Ein Bericht der angesehenen italienischen Tageszeitung La Repubblica hat nun vor allem die SPD-Anhänger aufgescheucht: Scholz könne bereits 2024 als Bundeskanzler abgelöst und durch den in Umfragen beliebten Bundesverteidigungsminister Boris Pistorius ersetzt werden. Die Zeitung schreibt, es gäbe „Gerüchte, dass der Fall Wirecard und seine Beziehungen zum russischen Spion Jan Marsalek dem sozialdemokratischen Anführer den finalen Schlag versetzen könnten“. Im Raum steht der Verdacht, dass Scholz von Russlands Präsident Wladimir Putin kontrolliert wird. Die „Schatten Russlands“ liegen über Scholz, so die Zeitung. Die Westdeutsche Allgemeine Zeitung fragt: „Ist Scholz erpressbar, weil Putin durch Marsalek über brisante Wirecard-Informationen verfügt?“
Das Szenario wirkt bedrohlich, weil unter anderem das Wall Street Journal den früheren Wirecard-Vorstand Jan Marsalek als russischen Spion geoutet hatte. Marsalek solle Informationen von ehemaligen Wirecard-Kunden an Moskau weitergegeben haben. Der frühere Linken-Politiker und unbestechliche Chefaufklärer im Wirecard-Skandal, Fabio de Masi, warnt jedoch vor zu schnellen Schlüssen. De Masi sagte der Berliner Zeitung: „Wirecard war eine nachrichtendienstliche Auseinandersetzung. Marsalek hatte zu westlichen und östlichen Nachrichtendiensten Kontakt. Seine genaue Rolle ist noch sehr unklar. Viele der Veröffentlichungen dazu stecken voller Widersprüche und scheinen mir von Sicherheitsbehörden beeinflusst.“
Es sei zwar denkbar, dass Marsalek „im russischen Einflussbereich ist“. Gesicherte Erkenntnisse gibt es jedoch nicht. De Masi: „Das Wall Street Journal behauptet, er habe über eine Firma verdeckte Spionageoperationen finanziert. Doch diese Firma wurde 2021 nach seiner Flucht unter seinem Namen angemeldet.
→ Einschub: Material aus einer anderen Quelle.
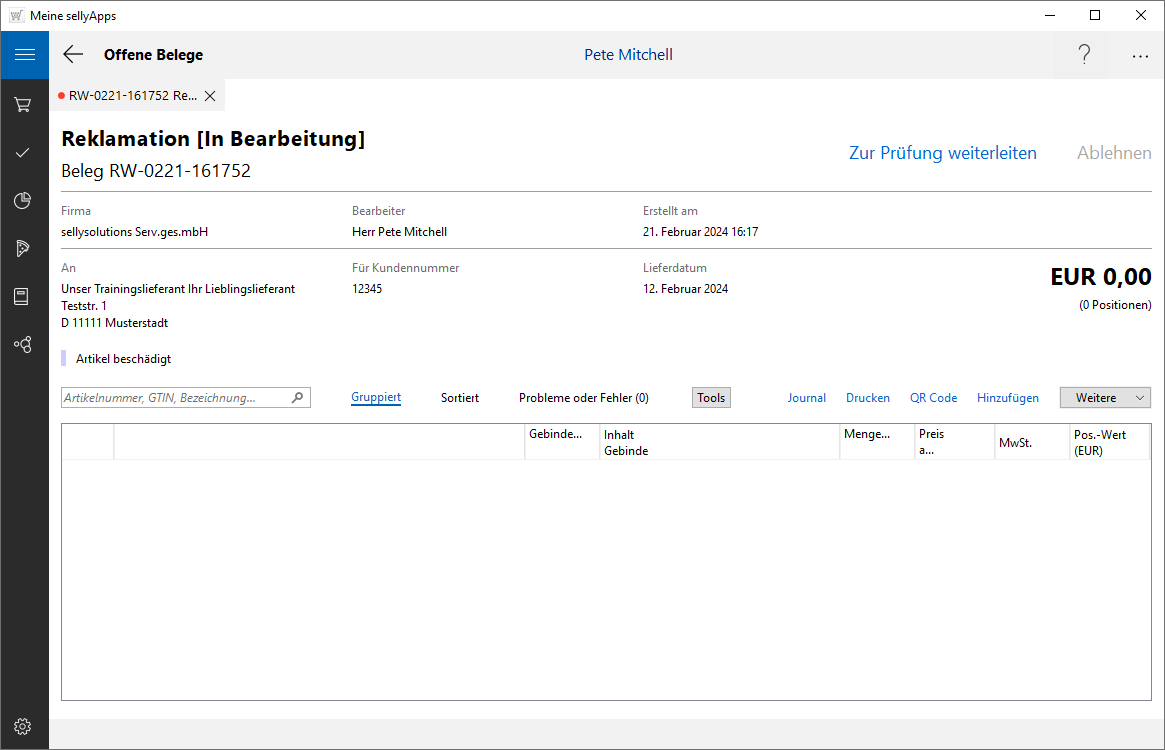Open settings gear in sidebar
The height and width of the screenshot is (750, 1165).
tap(23, 726)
Das ist etwas auffällig für eine verdeckte Operation, er war da ja schon offiziell von Interpol gesucht. Da kann er auch gleich nackt am helllichten Tag auf den Big Ben steigen. Das überzeugt mich nicht!“ (hier De Masis umfassende Dokumentation des Skandals)
Die Idee einer möglichen Russland-Tätigkeit Marsaleks irritiert jedenfalls die deutschen Geheimdienste: Der im Auftrag des Parlamentarischen Untersuchungsausschusses eingesetzte Sonderermittler Wolfgang Wieland hatte bereits im April 2021 herausgefunden, dass das Bundeskriminalamt bei mehreren Projekten mit Wirecard zusammengearbeitet hatte. Demnach seien Kreditkarten der Wirecard-Bank genutzt worden, um undercover im Netz Leute auszuforschen. Laut dem Bericht des Ermittlers soll Marsalek „einen kompletten Jahresdatensatz der Wirecard-Geschäftspartner zur Weiterleitung an den BND angefordert und erhalten haben“. Allerdings sei dieser Datensatz nie dort angekommen. Wo die Daten hingegangen sind, ist bis heute unklar.
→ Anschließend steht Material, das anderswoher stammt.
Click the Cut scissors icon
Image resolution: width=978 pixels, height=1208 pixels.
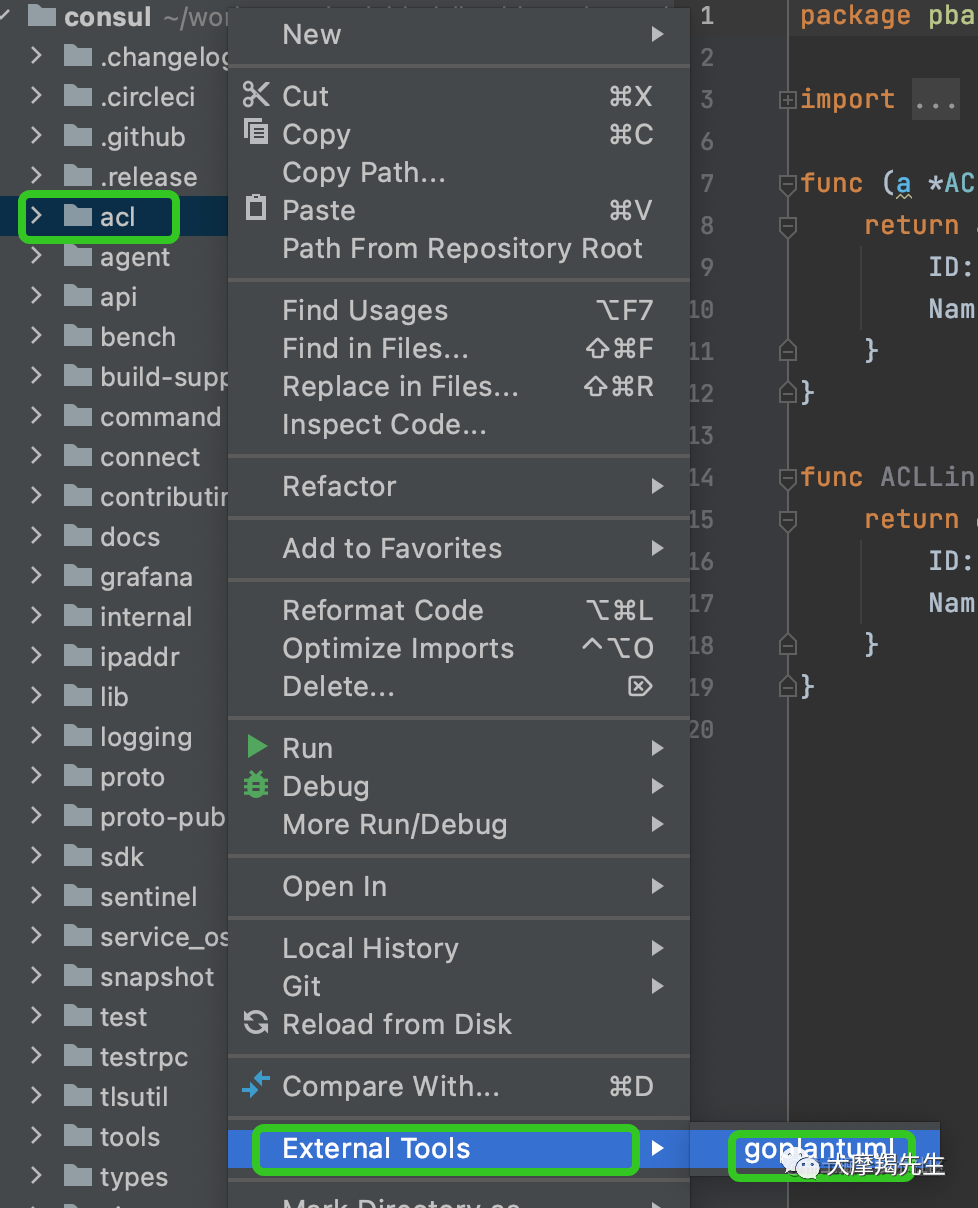click(x=256, y=95)
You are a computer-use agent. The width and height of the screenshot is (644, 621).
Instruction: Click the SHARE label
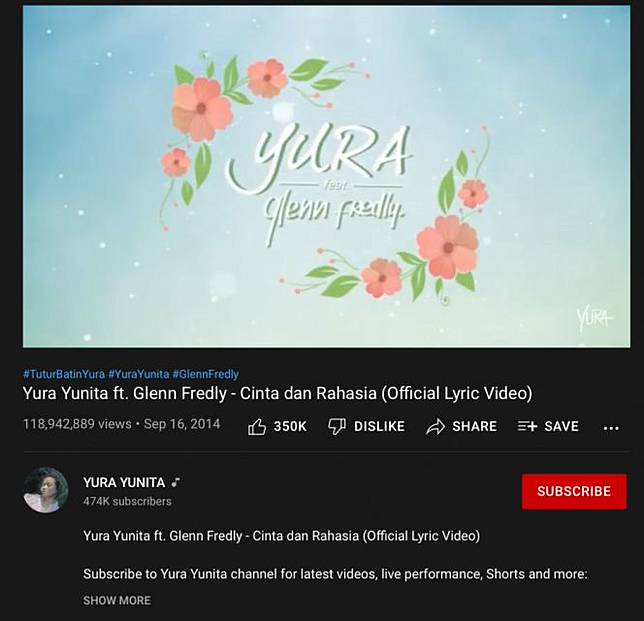475,426
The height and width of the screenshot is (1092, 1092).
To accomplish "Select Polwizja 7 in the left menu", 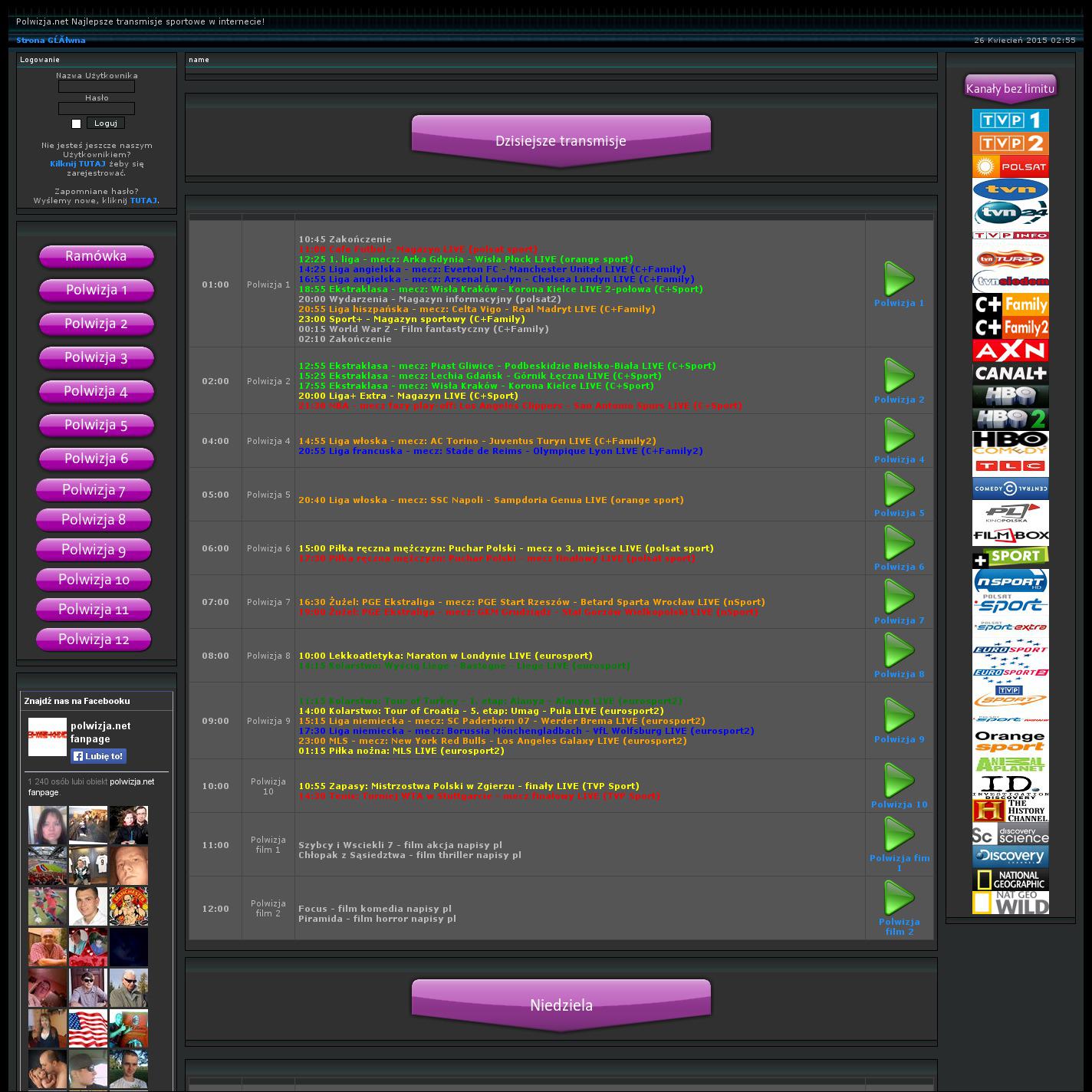I will (x=94, y=490).
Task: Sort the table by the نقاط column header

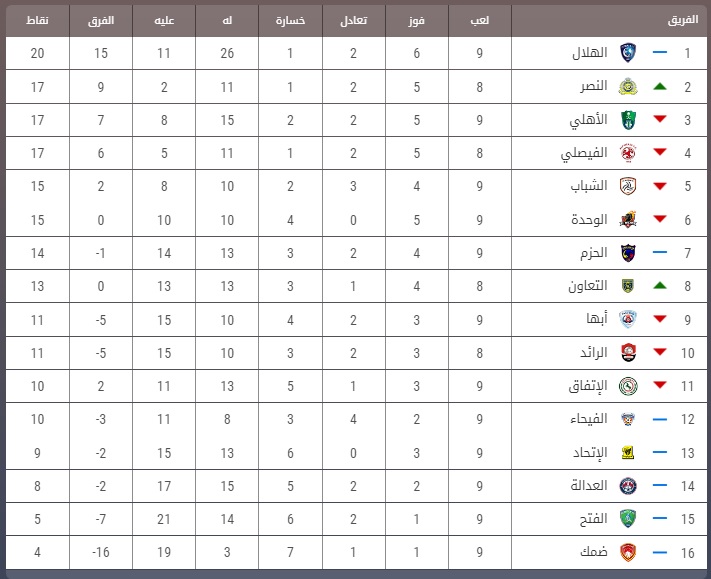Action: click(x=37, y=20)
Die Berlin-Korrespondentin der Repubblica, Tonia Mastrobuoni, sagte der Berliner Zeitung, sie habe sich in ihrer Zuordnung Marsaleks zum russischen Geheimdienst auf andere Medien wie etwa das Wall Street Journal oder die britische Website Bellingcat bezogen. Es gäbe „starke Indizien, dass Marsalek für Russland gearbeitet hat“. Sie sei auf das Thema jedoch gar nicht von sich aus gekommen. Mastrobuoni: „Ich wurde überraschend von einer Quelle angesprochen. Die Quelle sagte, die Fortsetzung des Wirecard-Prozesses im Jahr 2024 für Scholz könne brenzlig werden, wenn das Finanzministerium unter seiner Führung mit Marsalek mehr zu tun hatte als bisher bekannt. Zwei weitere Quellen haben mir diese Einschätzung bestätigt.“ Das klingt eher nach einer SPD-internen Intrige als nach dem langen Arm Moskaus: Im mächtigen Seeheimer Kreis der SPD gibt es lange schon große Sympathien für Pistorius. Die Umfragewerte für Scholz sind desaströs, in Sachsen kämpft die SPD gar ums Überleben. Es ist durchaus denkbar, dass panische SPD-Granden Wirecard als Vorwand verwenden wollen, um Scholz loszuwerden.